[PROBLEM TO WORK ON]
Could you rewrite the passage on regulatory breaches for Financial Directors, starting with "What can a FD" and going on through "legal advisors too.", with "accountant" changed to "auditor"?

[TEXT SHOWN]

Unintentionally making an error that is picked up by the financial regulator or other authorities can damage a business, damage a Financial Director’s reputation and is likely to be costly. Find out the most common major regulatory breaches and our top tips to help keep your business compliant

Regulations are regularly updated so it’s imperative that you are aware and act on these changes. This may be complicated if you work across multiple regions and countries but staying up-to-date with relevant financial regulations is crucial to ensure that your compliance strategy is relevant and pragmatic.

What are the most common major regulatory breaches?

In the UK, a FD’s worst nightmare is likely to be from breaching Financial Conduct Authority (FCA) or Prudential Regulation Authority (PRA) requirements. This many include:

  1. Insider trading: by failing to prevent or detect staff using privileged information for trading, which can result in criminal charges
  2. Financial misreporting: submitting inaccurate regulatory returns or misleading financial statements
  3. Systems or control failures: having inadequate risk management and/or compliance frameworks
  4. Client asset (CASS) breaches: mishandling client money or assets. 

What are the impacts from breaching regulatory requirements?

Impacts from breaching financial regulatory requirements can be severe both personally and for the company involved. Individual fines can reach millions of pounds and FDs may even face a potential prison sentence if the breach is particularly serious. Whether convicted or not, a FDs reputation is likely to be seriously damaged and it is often a career-ending moment. 

The company may also face substantial fines and is likely to face mandatory external monitoring and enforced changes to business practices. Again, reputational damage is likely which will impact clients and probably, the share price.   

What can a FD do to prevent regulatory breaches?

Here are HBs top tips for FDs to help prevent regulatory breaches. Of course, you cannot account for every action that may be taken but if a breach occurs and is investigated, having these procedures in place may help mitigate any consequences. We strongly recommend that you speak to your own accountant and legal advisors too.

  1. Stay up-to-date about the financial rules that apply to your business

HB’s Top Tip: Read industry publications or attend conferences, or sign up to alerts from regulatory agencies. You can also use compliance management software or hire experts to personally inform you about changes.

  1. Implement robust compliance frameworks with regular testing by independent, third parties or internal teams

HB’s Top Tip: implement a “three lines of defense” model where each line has clear responsibilities and reporting channels. Holding monthly cross-functional meetings between all three lines should quickly identify any issues.

  • First line: Business units conduct daily controls and checks
  • Second line: Compliance team provides oversight and monitoring
  • Third line: Internal audit conducts independent testing.

[SUPPLIED INFORMATION]

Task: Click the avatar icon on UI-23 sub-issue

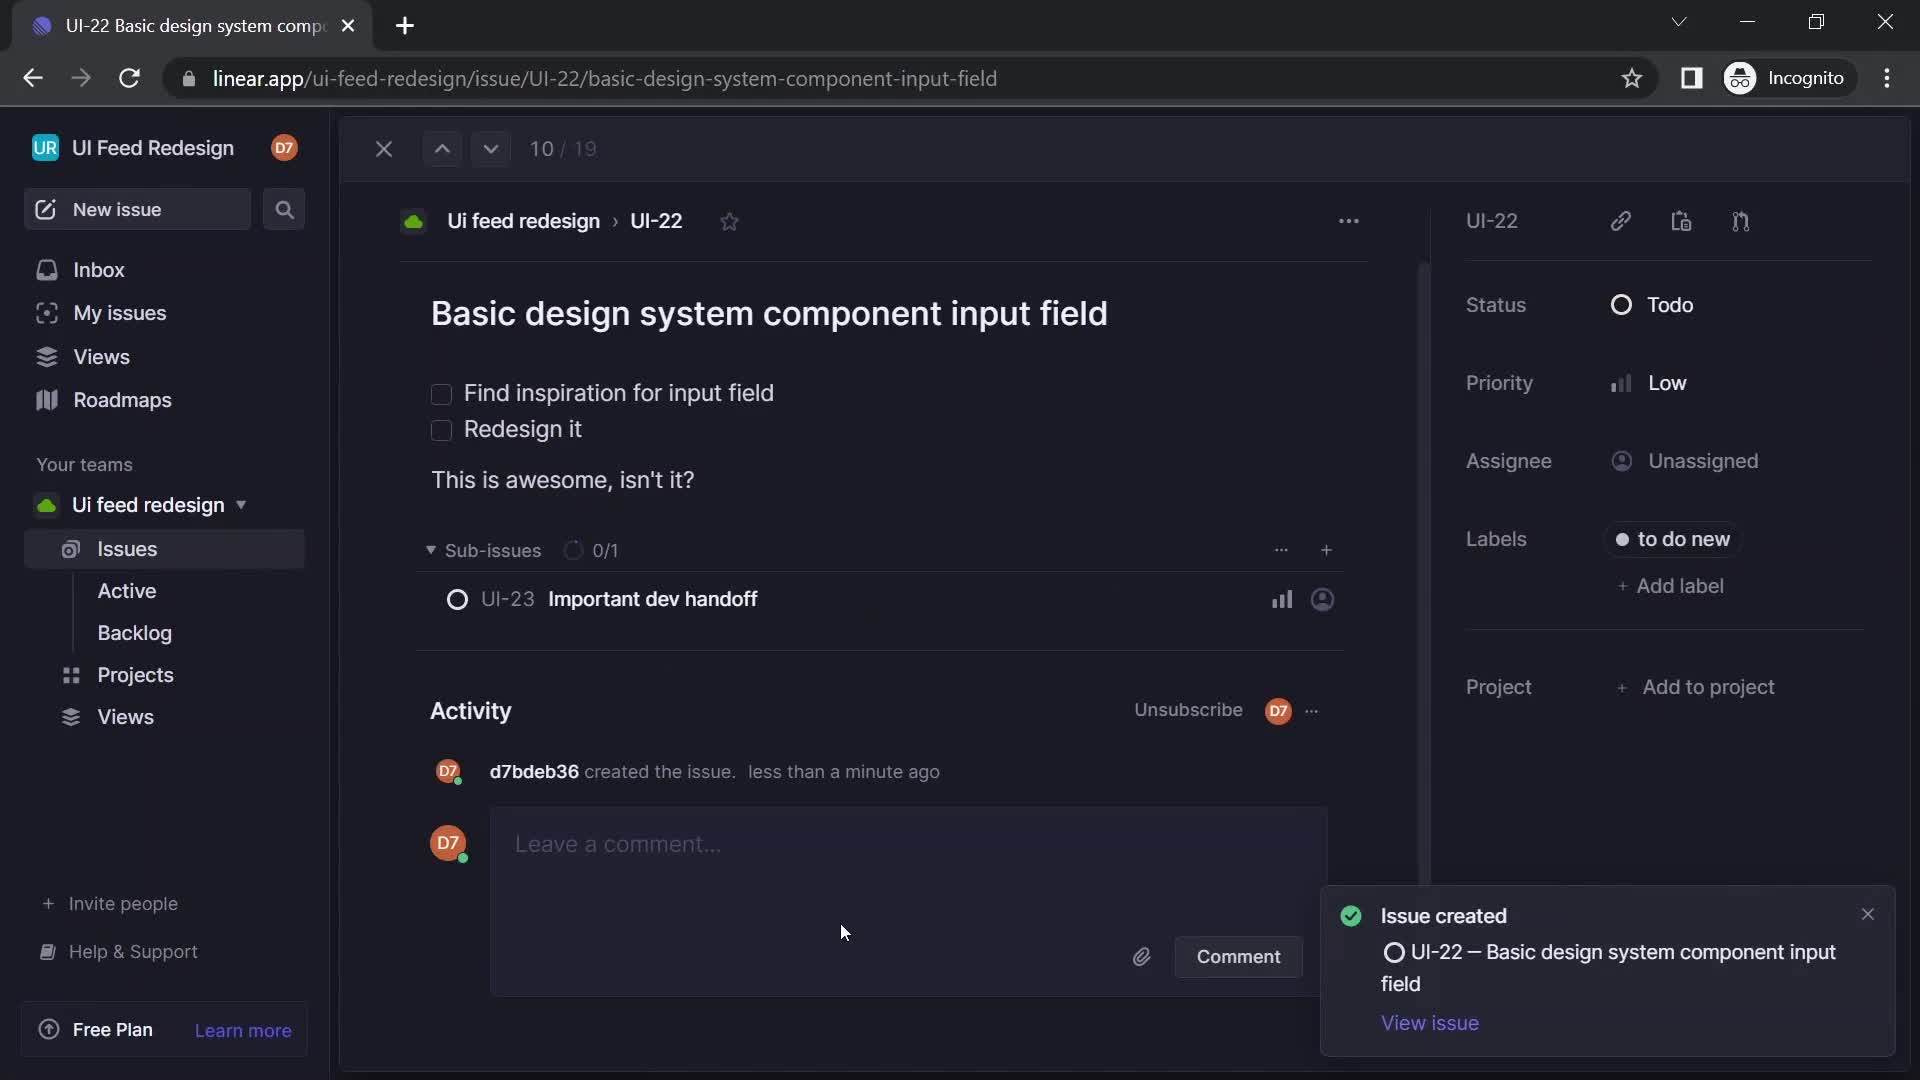Action: 1323,600
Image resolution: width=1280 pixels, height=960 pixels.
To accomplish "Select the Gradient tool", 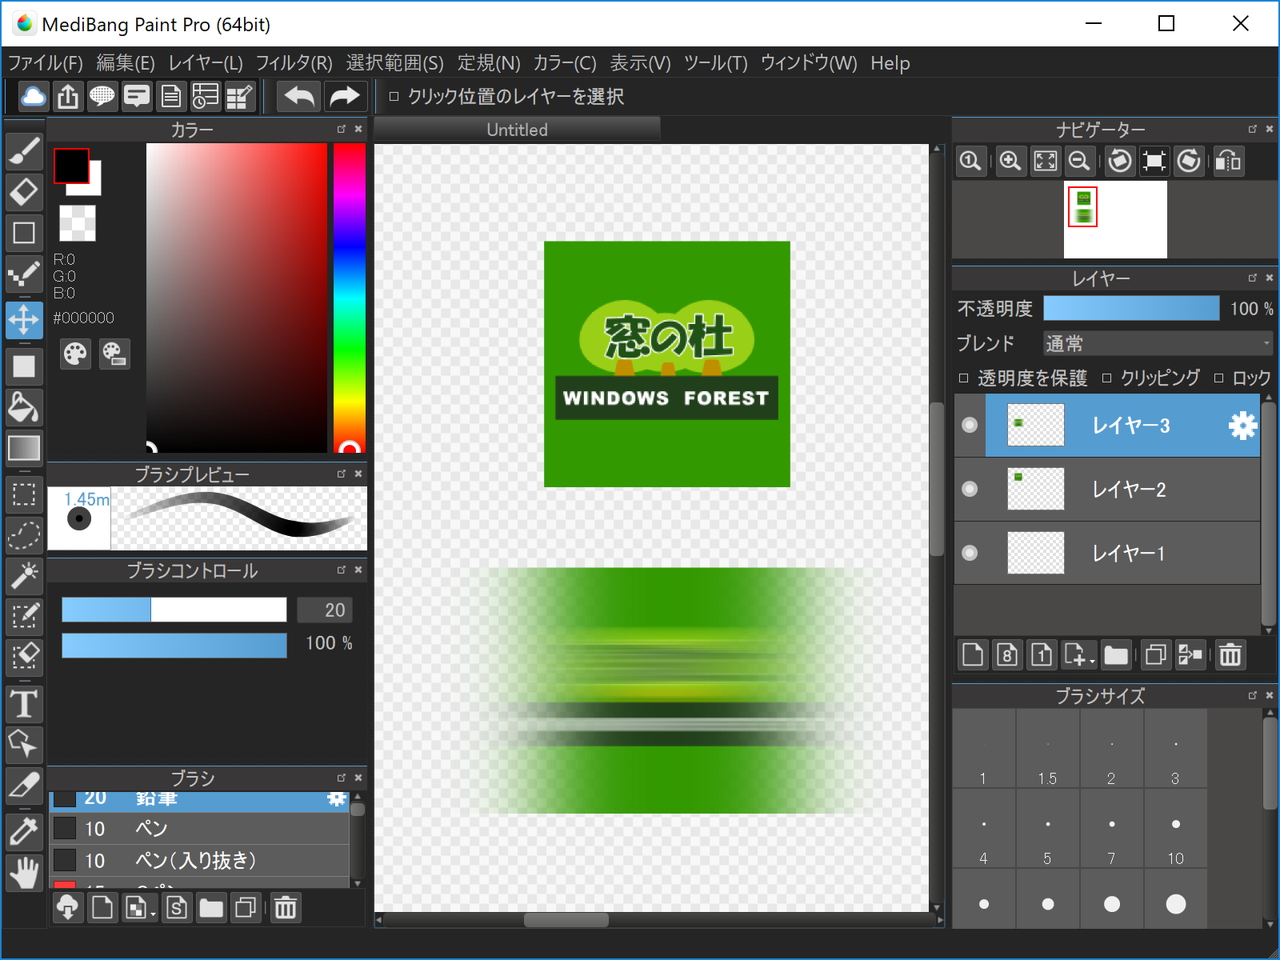I will coord(24,448).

[EXPECTED OUTPUT]
What can a FD do to prevent regulatory breaches?

Here are HBs top tips for FDs to help prevent regulatory breaches. Of course, you cannot account for every action that may be taken but if a breach occurs and is investigated, having these procedures in place may help mitigate any consequences. We strongly recommend that you speak to your own auditor and legal advisors too.